═════ DATA FOR THIS TASK ═════

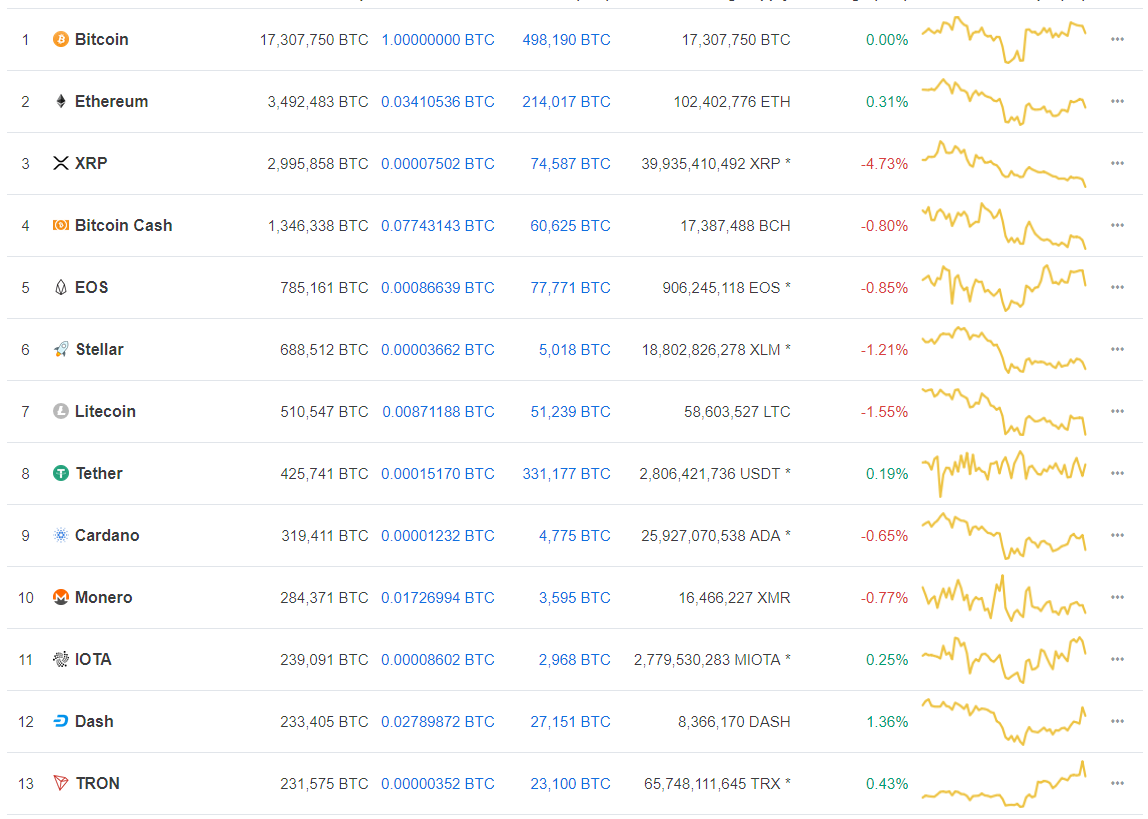Click the Tether green logo icon
The height and width of the screenshot is (819, 1148).
pyautogui.click(x=60, y=474)
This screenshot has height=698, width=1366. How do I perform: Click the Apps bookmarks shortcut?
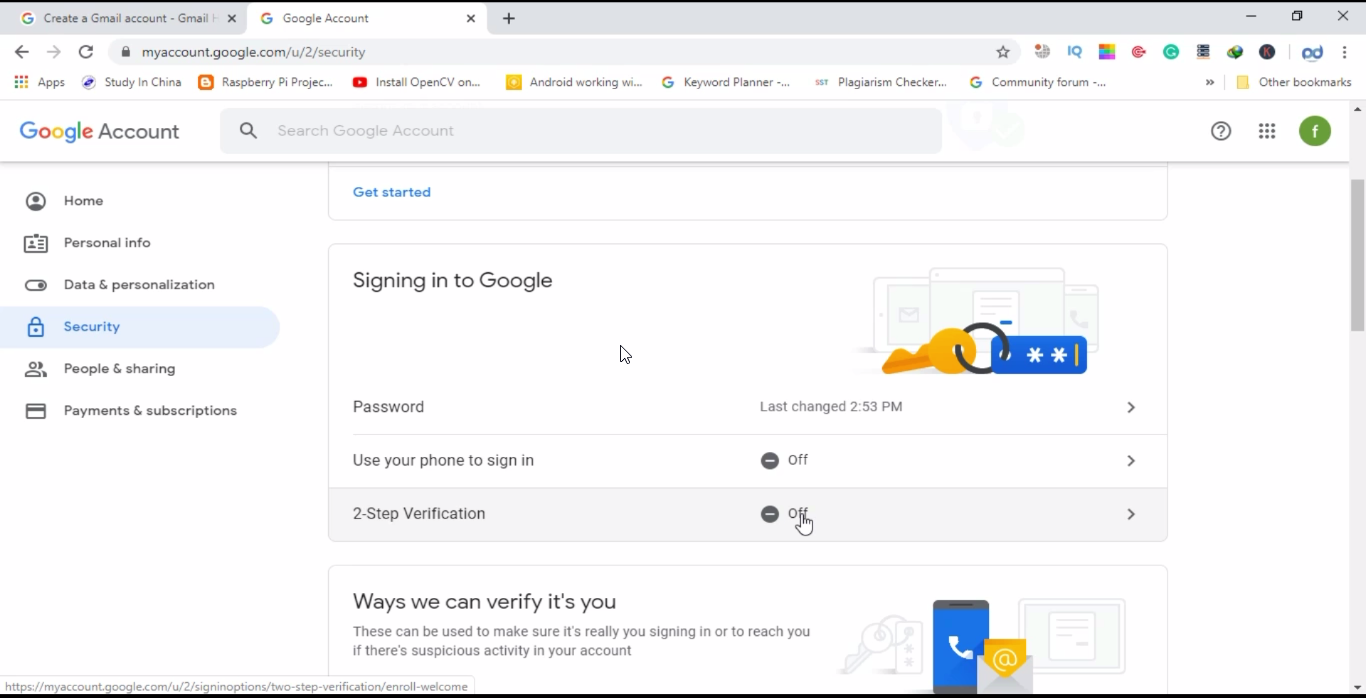coord(40,82)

═════

#### [ASSIGNMENT]
All lines after and including the one with "This screenshot has", through the end of the entries above, should be output exactly and by themselves. The pictures are to be left out.

#### [FINISHED TASK]
This screenshot has height=698, width=1366. How do I perform: Click the Apps bookmarks shortcut?
coord(40,82)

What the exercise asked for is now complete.